= Antoine Gombaud =

French writer (1607–1684)

Antoine Gombaud, alias Chevalier de Méré, (1607 - 29 December 1684) was a French writer, born in Poitou. Although he was not a nobleman, he adopted the title chevalier (knight) for the character in his dialogues who represented his own views (chevalier de Méré because he was educated at Méré). Later his friends began calling him by that name.

== Life ==
Gombaud was an important Salon theorist. Like many 17th century liberal thinkers, he distrusted both hereditary power and democracy, a stance at odds with his self-bestowed noble title. He believed that questions are best resolved in open discussions among witty, fashionable, intelligent people.

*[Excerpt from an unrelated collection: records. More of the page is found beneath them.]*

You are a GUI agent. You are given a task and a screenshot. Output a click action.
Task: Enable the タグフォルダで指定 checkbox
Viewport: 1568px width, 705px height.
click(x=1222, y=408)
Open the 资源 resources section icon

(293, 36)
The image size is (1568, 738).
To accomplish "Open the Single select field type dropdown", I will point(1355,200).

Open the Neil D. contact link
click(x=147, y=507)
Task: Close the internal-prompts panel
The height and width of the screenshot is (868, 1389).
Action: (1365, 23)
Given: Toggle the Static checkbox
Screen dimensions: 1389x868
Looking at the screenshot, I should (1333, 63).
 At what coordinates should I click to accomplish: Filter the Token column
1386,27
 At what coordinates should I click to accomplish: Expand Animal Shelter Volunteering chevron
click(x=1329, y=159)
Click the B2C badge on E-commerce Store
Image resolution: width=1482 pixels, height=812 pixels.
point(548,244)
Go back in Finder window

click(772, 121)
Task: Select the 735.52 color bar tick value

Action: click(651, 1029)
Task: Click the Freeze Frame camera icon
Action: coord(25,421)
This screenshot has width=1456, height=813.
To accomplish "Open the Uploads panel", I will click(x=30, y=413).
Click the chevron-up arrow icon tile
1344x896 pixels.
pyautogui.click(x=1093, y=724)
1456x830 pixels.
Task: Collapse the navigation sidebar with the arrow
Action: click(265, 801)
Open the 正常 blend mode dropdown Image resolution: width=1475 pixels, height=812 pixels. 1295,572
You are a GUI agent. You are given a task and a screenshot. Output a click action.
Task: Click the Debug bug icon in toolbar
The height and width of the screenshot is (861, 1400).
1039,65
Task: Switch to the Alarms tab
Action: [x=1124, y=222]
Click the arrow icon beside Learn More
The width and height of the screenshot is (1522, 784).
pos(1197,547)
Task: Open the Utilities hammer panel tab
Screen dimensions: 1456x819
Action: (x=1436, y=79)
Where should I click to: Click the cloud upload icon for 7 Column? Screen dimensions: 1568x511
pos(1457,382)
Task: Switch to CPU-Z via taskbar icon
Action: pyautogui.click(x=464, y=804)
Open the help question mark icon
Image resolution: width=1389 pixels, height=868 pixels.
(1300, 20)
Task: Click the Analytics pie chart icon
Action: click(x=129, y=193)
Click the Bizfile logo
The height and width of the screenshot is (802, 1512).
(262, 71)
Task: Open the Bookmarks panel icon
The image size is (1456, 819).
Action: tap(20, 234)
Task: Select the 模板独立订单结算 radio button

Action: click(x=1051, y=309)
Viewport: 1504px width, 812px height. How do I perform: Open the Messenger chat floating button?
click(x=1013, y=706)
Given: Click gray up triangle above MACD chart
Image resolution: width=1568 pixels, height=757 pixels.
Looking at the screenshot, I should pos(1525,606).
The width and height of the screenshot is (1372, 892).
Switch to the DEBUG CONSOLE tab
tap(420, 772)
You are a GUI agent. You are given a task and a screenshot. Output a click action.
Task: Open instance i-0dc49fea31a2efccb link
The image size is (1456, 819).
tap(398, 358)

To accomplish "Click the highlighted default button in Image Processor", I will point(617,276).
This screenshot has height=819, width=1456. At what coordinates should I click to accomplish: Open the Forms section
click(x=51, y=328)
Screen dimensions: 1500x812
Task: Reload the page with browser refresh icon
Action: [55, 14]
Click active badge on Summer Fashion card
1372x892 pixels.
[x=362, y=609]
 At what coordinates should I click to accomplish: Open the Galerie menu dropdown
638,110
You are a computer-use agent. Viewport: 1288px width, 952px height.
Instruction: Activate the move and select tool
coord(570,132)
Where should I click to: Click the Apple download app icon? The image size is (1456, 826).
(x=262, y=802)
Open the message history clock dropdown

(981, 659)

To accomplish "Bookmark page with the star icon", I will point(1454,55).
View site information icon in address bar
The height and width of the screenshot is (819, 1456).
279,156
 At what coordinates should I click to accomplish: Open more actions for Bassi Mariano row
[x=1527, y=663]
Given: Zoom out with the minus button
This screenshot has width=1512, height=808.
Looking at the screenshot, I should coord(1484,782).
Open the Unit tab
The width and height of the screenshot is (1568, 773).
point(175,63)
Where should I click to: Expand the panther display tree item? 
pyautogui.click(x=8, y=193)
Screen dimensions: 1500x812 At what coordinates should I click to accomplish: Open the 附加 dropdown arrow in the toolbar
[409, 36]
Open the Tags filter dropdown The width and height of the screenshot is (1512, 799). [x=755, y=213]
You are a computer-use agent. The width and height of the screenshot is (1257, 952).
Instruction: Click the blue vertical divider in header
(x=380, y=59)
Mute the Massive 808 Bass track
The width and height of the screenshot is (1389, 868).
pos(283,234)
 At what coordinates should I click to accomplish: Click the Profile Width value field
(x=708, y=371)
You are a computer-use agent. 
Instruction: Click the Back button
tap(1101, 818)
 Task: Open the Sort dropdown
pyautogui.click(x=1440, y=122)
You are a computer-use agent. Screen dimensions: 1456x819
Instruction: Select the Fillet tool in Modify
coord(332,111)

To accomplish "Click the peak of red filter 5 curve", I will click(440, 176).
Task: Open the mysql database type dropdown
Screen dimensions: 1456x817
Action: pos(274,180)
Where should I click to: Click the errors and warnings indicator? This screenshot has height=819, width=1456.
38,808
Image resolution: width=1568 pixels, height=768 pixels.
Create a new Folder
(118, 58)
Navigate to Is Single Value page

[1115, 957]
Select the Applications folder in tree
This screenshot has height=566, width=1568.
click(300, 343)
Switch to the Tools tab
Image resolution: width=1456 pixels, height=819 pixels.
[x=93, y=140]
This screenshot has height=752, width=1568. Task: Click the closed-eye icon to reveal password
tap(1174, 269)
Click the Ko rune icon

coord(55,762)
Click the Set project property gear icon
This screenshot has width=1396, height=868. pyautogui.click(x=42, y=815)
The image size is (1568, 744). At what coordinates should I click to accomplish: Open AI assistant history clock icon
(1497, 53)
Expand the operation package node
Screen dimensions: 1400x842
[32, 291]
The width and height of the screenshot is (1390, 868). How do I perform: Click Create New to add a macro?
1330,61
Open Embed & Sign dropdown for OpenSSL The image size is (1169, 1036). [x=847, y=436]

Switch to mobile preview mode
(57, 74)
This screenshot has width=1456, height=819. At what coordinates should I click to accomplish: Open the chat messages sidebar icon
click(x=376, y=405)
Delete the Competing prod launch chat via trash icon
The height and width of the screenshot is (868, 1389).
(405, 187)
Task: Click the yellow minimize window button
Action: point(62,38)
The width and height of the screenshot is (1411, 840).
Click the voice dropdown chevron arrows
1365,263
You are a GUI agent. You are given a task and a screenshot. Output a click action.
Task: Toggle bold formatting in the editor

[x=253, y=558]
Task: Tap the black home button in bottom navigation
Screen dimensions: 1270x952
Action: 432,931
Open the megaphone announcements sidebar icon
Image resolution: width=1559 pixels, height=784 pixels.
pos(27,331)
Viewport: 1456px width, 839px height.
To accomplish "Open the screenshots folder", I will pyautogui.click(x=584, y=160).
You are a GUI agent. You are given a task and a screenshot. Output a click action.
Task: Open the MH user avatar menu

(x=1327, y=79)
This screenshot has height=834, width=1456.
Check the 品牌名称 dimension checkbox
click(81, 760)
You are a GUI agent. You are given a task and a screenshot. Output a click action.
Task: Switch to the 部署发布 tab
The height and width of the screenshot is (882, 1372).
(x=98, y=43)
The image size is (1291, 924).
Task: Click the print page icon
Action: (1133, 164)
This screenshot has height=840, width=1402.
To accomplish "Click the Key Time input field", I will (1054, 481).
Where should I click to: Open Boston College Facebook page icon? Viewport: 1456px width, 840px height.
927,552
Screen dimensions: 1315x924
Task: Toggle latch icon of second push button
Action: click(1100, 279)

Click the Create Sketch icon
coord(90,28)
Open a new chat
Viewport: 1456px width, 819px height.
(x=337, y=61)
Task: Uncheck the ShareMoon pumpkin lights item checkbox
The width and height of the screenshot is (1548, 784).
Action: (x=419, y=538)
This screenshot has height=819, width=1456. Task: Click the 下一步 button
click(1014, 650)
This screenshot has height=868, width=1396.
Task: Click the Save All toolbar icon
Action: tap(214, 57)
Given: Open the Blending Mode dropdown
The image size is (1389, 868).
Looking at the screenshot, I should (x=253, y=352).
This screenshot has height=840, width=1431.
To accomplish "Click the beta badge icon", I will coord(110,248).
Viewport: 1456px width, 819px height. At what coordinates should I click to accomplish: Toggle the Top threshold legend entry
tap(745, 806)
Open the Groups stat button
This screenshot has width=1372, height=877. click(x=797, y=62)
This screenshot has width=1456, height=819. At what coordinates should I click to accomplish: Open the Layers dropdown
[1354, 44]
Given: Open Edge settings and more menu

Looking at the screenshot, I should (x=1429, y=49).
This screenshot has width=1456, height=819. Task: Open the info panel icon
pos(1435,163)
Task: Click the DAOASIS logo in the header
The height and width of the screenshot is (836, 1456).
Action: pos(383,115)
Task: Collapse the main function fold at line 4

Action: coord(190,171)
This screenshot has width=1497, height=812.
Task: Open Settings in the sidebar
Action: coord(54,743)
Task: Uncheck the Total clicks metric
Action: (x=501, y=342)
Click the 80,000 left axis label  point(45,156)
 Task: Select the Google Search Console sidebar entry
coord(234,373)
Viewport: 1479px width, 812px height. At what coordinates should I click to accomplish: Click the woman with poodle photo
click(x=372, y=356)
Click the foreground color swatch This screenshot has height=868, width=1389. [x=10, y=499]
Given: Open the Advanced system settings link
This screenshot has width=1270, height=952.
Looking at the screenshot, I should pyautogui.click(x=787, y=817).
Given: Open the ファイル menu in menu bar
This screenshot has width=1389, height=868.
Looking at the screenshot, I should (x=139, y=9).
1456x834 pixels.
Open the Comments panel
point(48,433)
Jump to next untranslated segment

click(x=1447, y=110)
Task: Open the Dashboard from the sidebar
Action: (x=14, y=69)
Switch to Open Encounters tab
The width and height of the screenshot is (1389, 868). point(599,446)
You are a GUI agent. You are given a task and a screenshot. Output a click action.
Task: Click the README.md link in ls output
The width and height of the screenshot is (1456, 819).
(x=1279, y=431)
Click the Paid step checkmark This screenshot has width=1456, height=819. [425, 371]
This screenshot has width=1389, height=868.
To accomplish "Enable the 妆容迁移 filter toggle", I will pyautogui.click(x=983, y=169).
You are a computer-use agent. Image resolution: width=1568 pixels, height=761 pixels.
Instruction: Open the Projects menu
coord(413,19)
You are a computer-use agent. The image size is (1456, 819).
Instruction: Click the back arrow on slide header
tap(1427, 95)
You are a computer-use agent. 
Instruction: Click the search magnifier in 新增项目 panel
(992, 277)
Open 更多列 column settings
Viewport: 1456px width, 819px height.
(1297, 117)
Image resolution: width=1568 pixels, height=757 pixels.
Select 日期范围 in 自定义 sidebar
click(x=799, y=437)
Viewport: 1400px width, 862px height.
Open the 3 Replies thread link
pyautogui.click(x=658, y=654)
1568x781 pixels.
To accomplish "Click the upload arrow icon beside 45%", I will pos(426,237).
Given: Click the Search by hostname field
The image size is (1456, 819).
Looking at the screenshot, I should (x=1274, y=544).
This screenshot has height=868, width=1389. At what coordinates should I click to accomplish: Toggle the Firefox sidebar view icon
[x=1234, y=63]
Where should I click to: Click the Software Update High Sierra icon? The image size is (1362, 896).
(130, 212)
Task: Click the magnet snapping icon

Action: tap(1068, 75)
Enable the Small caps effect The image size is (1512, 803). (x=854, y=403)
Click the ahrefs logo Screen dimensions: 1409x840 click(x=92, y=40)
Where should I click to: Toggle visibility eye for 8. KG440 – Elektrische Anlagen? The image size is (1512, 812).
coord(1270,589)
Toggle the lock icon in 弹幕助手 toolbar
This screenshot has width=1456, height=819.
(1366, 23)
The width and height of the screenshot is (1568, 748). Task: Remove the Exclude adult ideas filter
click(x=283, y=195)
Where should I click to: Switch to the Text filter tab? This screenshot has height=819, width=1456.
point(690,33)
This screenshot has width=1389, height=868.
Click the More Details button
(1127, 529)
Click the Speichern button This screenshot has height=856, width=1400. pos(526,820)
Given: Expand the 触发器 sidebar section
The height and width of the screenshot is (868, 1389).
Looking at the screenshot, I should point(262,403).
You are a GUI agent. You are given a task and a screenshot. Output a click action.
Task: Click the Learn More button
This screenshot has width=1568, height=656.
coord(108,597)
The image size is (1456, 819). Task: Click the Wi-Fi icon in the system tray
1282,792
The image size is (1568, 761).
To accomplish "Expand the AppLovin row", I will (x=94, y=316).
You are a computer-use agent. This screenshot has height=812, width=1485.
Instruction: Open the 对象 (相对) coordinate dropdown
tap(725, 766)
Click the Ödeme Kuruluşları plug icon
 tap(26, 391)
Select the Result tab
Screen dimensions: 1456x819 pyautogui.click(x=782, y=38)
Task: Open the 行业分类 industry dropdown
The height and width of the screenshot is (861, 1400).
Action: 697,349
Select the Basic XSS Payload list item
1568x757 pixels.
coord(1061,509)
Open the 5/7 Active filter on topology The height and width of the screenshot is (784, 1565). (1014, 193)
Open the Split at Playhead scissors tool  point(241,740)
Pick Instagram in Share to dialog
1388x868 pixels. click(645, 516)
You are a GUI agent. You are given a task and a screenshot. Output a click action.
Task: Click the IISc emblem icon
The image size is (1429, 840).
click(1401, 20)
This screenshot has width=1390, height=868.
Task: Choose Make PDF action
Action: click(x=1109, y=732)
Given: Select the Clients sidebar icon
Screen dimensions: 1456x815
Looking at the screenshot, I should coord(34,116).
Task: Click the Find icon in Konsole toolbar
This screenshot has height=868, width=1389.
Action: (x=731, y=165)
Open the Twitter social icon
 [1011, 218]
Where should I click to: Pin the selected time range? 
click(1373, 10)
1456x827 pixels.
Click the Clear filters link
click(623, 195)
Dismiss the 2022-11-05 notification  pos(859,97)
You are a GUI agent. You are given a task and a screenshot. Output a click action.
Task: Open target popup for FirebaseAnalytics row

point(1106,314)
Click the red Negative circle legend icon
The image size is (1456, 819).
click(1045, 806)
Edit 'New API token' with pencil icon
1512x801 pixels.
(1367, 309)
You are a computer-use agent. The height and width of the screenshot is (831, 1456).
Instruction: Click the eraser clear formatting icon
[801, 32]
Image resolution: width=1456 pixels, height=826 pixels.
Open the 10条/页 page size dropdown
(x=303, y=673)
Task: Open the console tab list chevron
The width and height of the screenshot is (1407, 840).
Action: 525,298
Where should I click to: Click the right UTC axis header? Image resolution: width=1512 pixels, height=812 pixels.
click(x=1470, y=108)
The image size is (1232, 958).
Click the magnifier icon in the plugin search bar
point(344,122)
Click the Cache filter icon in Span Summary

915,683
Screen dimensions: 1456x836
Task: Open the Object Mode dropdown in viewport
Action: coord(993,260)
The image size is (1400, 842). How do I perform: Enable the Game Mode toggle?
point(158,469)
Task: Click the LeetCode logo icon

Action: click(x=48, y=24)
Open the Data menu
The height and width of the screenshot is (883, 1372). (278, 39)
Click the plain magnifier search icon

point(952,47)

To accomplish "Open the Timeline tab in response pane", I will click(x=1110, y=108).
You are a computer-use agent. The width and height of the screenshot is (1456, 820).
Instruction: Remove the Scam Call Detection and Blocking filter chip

Gombaud's most famous essays are L'honnête homme (The Honest Man) and Discours de la vraie honnêteté (Discourse on True Honesty), but he is far better known for his contribution to probability theory. He was an amateur mathematician who became interested in a problem that dates to medieval times, if not earlier, the problem of the points. Suppose two players agree to play a certain number of games, say a best-of-seven series, and are interrupted before they can finish. How should the stake be divided among them if, say, one has won three games and the other has won one?

In keeping with his Salon methods, Gombaud enlisted the Mersenne salon to solve it. Two famous mathematicians, Blaise Pascal and Pierre de Fermat, took up the challenge. In a series of letters they laid the foundation for the modern theory of probability.

Gombaud claimed that he had discovered probability theory himself, a claim not taken seriously by the mathematicians involved. He also claimed that his probability calculations showed that mathematics was inconsistent, and argued elsewhere that mathematicians were wrong in thinking that lines are infinitely divisible.